一個多月前,羅教欲血祭涉州城,卻被玄清教以迅雷之速拔除。段夏雲在得到這個消息後,立刻請假前往涉州城。羅教遭難,這是她得到治癒小苗方法的最好機會,但她心中的隱憂更重——她得到消息時已經太晚了。這些年來她一直在與羅教打交道,從沒放棄過希望,可誰能想到鼎盛的羅教竟然會在一日之間就崩塌了呢?萬一那方法失散在了動盪中,她再想找到則無異於大海撈針。
段夏雲匆匆趕到涉州城,她的預感應驗了,涉州城已經被玄清教把控,羅教在徹底輸掉之前,毀掉了自己的據地,將其中隱藏的秘密、罪惡與傳承一同銷毀。
小苗的希望沒有了。
她想起小苗的臉,無法不生出愧疚。她給不了他一個健康的身體,也給不了他一個完整的魂魄,也許她當時應該答應羅教的要求,那樣至少他來世不必再受這樣的磨難……
但一切都已經晚了。
……
李泉已經翻完了卷宗。
段夏雲在離開涉州城時,遇到了幾個羅教中的漏網之魚。他們以救治方法為交換,要段夏雲助他們逃出梁國。
這在新律中是叛國的重罪,段夏雲在戒律司中的六道戒律必然已經被破。在事成之前,她不能把小苗帶離梁都,那很容易暴露。因此她在把羅教之人送走之後,還需要回到梁都中。為了不被發現,她必須要遮掩自己破戒的情況。
戒律司能夠在梁國中擁有這樣的權力,正是因為他們受戒律所限,一旦破戒很難遮掩。故而,當戒律司中出現了一個破戒叛國的修士,又成功遮掩了破戒的情況,那麼戒律司也就沒有了存在的理由。
這是胥桓的一個絕好的機會,他幾乎沒有拒絕的理由。
段夏雲的命運就在他一念之間,只要處置了她,新律的執行就不必受到沒必要的阻礙,戒律司也可以合理地被撤除,而這的確是段夏雲自己犯下的罪責。
胥桓垂著眼,冰涼的手指在桌面上摩挲。
「你來找我幫你做決定?」李泉放下手中的卷宗。
胥桓的目光隨之看到桌案上,他看到了桌案上的那些冊子,那是他和李泉一起定下的律條。
「你既然已經決定來找我,難道需要我來幫你做決定嗎?」李泉翹起了嘴角,手掌一拂,書案上的冊子又回歸原位,筆架上的狼毫筆自己給自己沾滿了墨,浮到紙面上書寫了起來。
胥桓怔了怔,他來尋找李泉,不正是希望得到他的建議嗎?可他目光看到那些書冊,忽然就想明白了。他早知道李泉所求的是什麼,早知道李泉會做什麼樣的選擇。放走幾個羅教餘孽是罪責,但不至於此——若用她來廢掉戒律司,她活不了。
「是啊,」他低低地笑了一聲,「我既然已經想要來找你,又何必再來問你?」他若是想要用段夏雲的命來給梁鋪路,就不會來找李泉了。
擁有同道者是一件奢侈的事,他這一生中所能信的人不多。
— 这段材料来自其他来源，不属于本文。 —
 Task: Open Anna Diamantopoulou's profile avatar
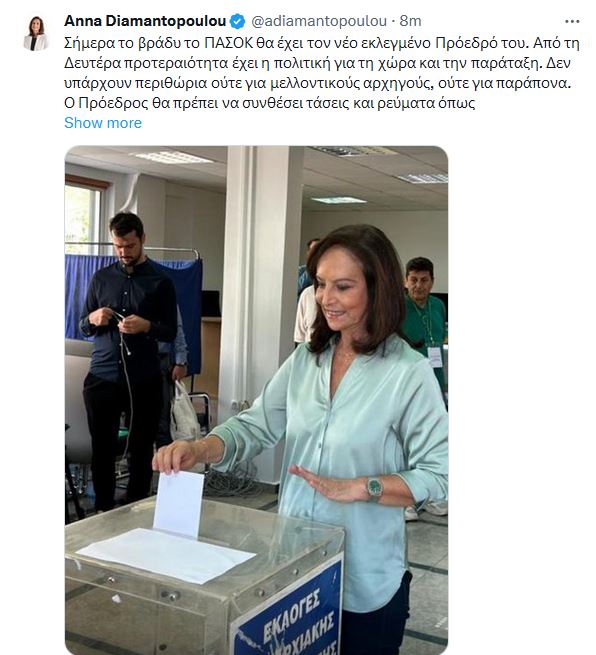(x=36, y=34)
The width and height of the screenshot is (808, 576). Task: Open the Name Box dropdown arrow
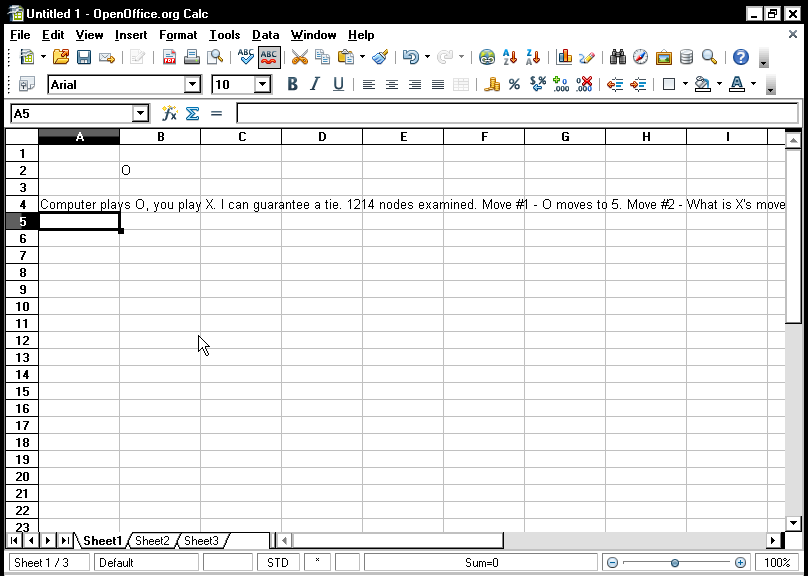point(140,114)

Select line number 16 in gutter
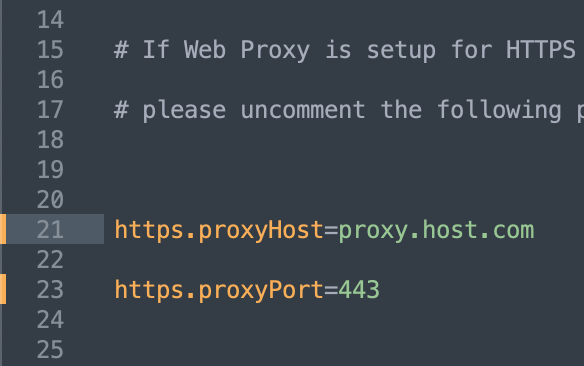pyautogui.click(x=51, y=80)

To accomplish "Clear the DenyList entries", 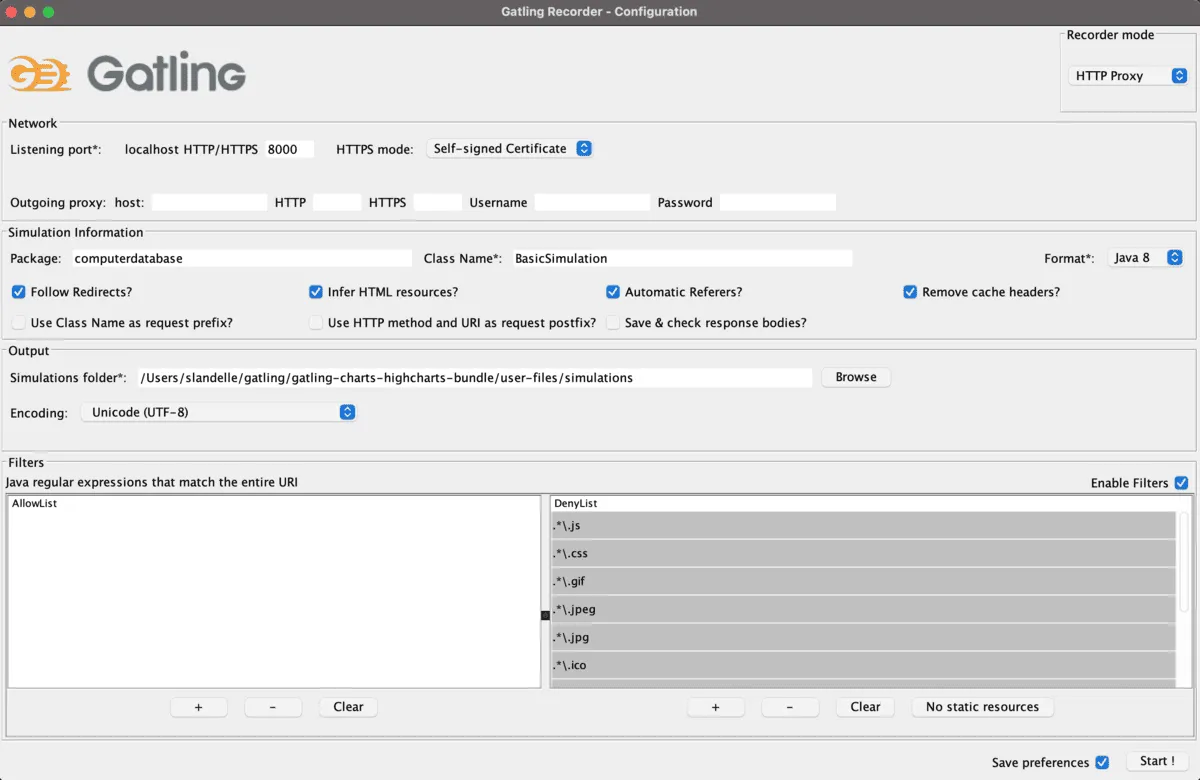I will 864,707.
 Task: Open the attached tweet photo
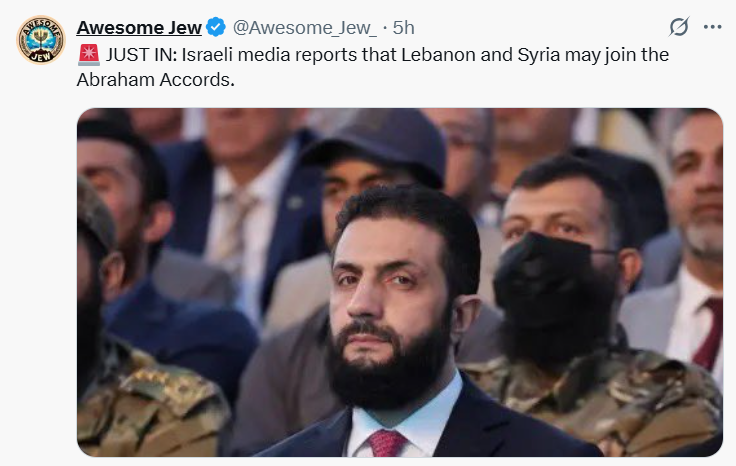pos(399,282)
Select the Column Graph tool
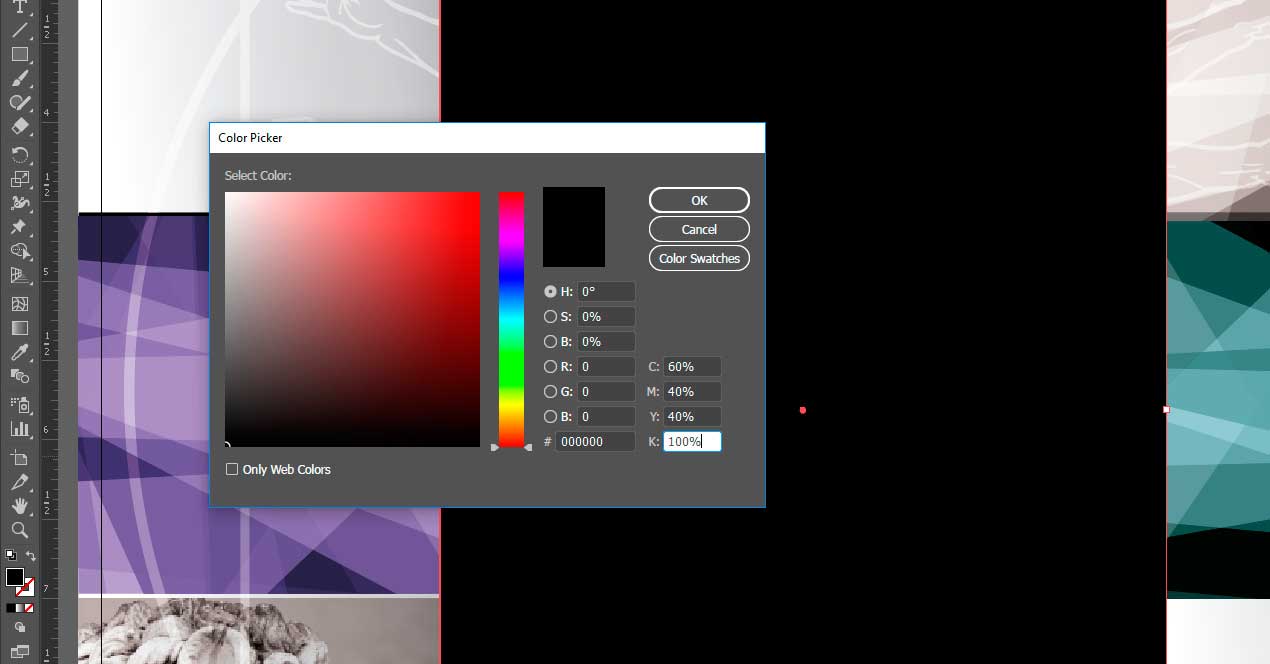This screenshot has height=664, width=1270. pyautogui.click(x=19, y=429)
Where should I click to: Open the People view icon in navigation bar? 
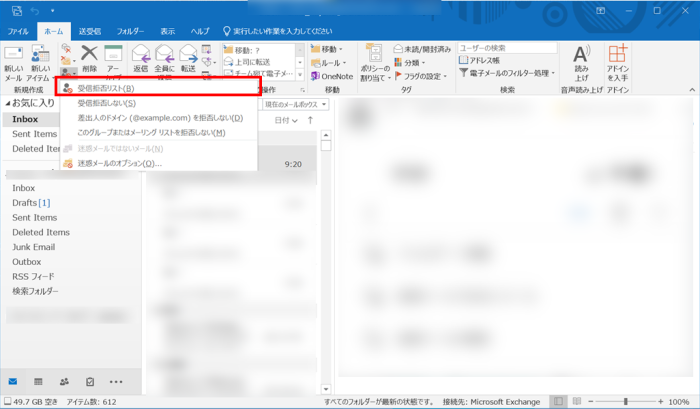(64, 382)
他娘已經不在了;阿慈與他成為了敵人;窕姨與他相聚短暫,也從不談論修行之道。李泉……他們相識未久,但卻走在相似的道上。第一次見面時,李泉看出他心中鬱結,以琴音破解,後來再相見,他已有了未來之道的雛形,而後他發現,他所選的前路與李泉竟是如此的相近。
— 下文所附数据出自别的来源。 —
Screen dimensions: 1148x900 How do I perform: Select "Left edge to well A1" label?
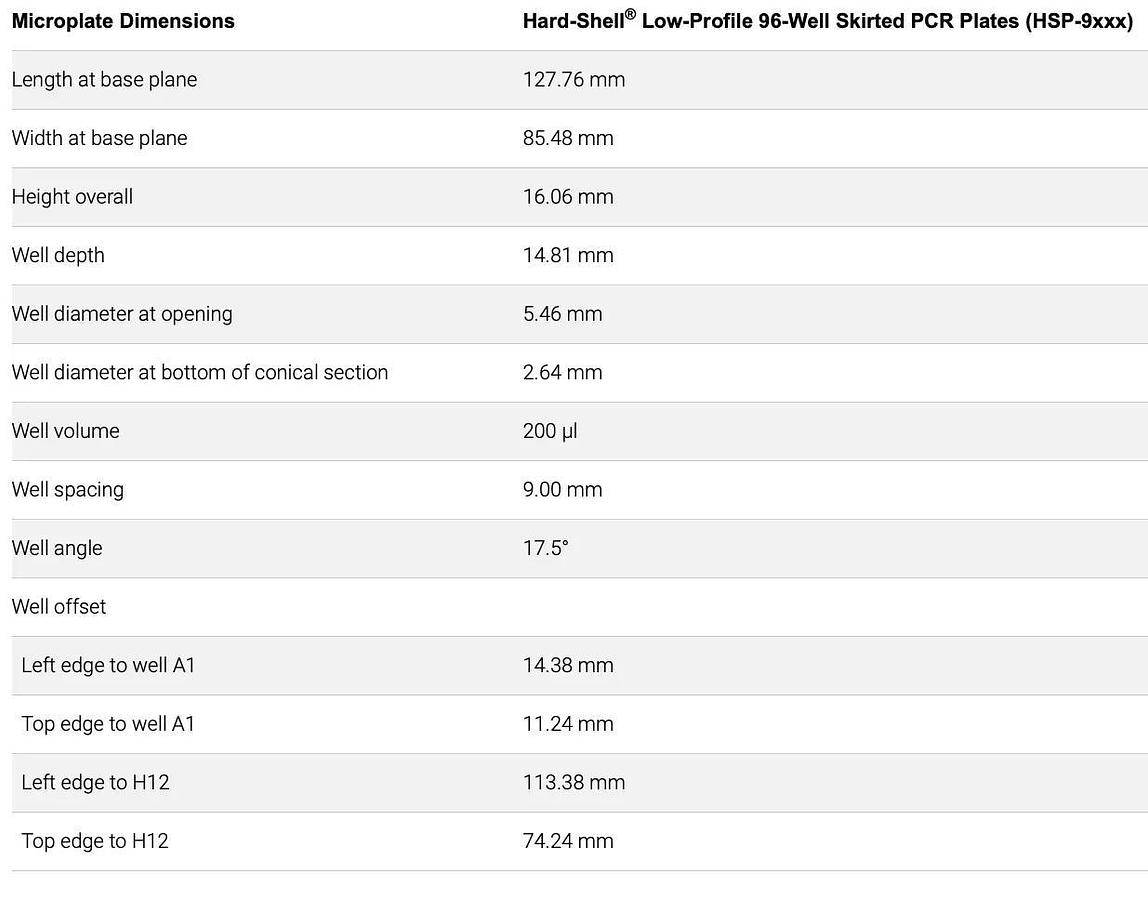pyautogui.click(x=108, y=665)
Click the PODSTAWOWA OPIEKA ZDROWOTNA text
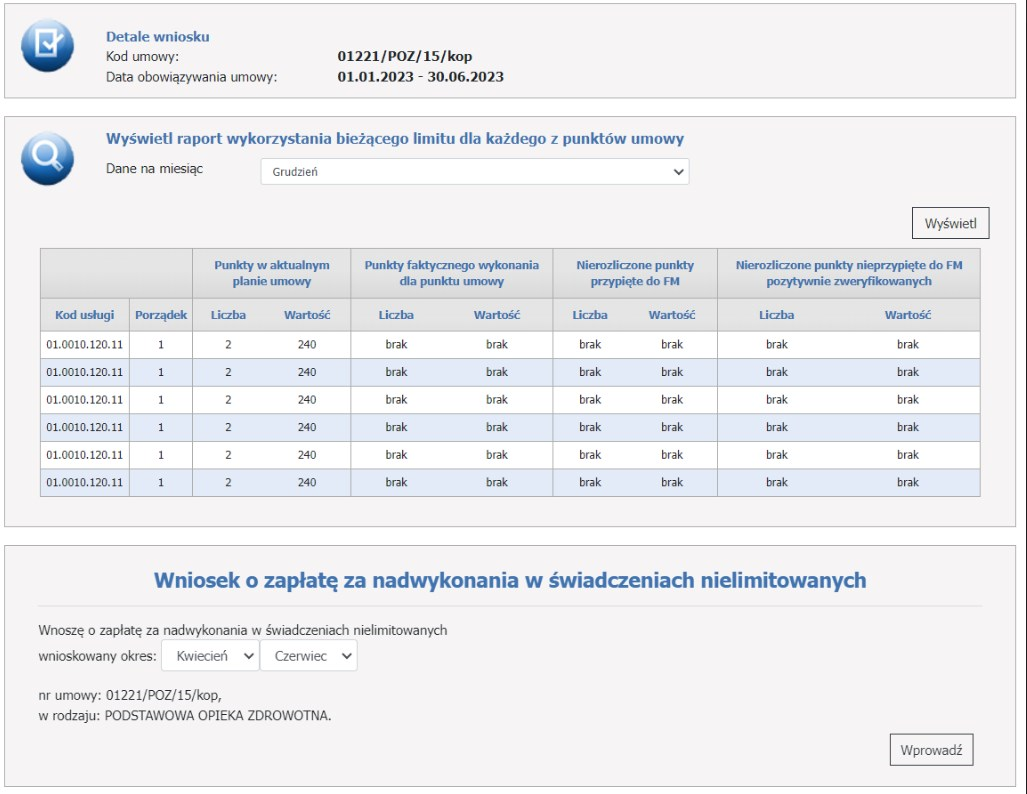The height and width of the screenshot is (794, 1027). (x=217, y=716)
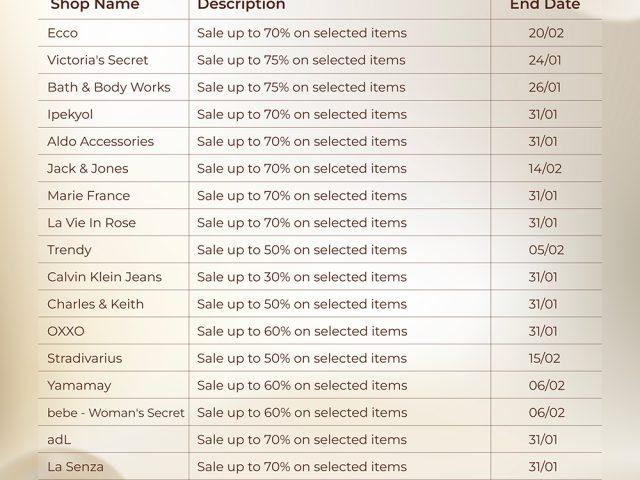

道是沒有辦法騙人的,若非真的已經在此路上走出了極遠的距離,談吐與行跡之間必然會露出痕跡。他已經與李泉見過許多面、談過許多東西。他想他沒有認錯人,這是一個可以與他同行同道的人。他可以請李泉來幫助他完善根基,也可以與李泉分享梁國的德業。
「慢一點就慢一點吧。」胥桓吐氣道。這本來就不是一個能快起來的事。
或許作為梁王,他該不吝於犧牲某個別人,以利大事。可如果見前方路有荊棘,便一味選擇好走的小路,不知不覺越走越偏,最後還能回到正途上嗎?
李泉笑看了他一眼,胥桓身上仍然籠罩著渾沌的力量,但在那幾如被吞沒入的黑洞中,已悄然延伸出一根堅韌的因果,呈柔和的青白之色,像從泥沼之下,艱難伸出的一點芽葉。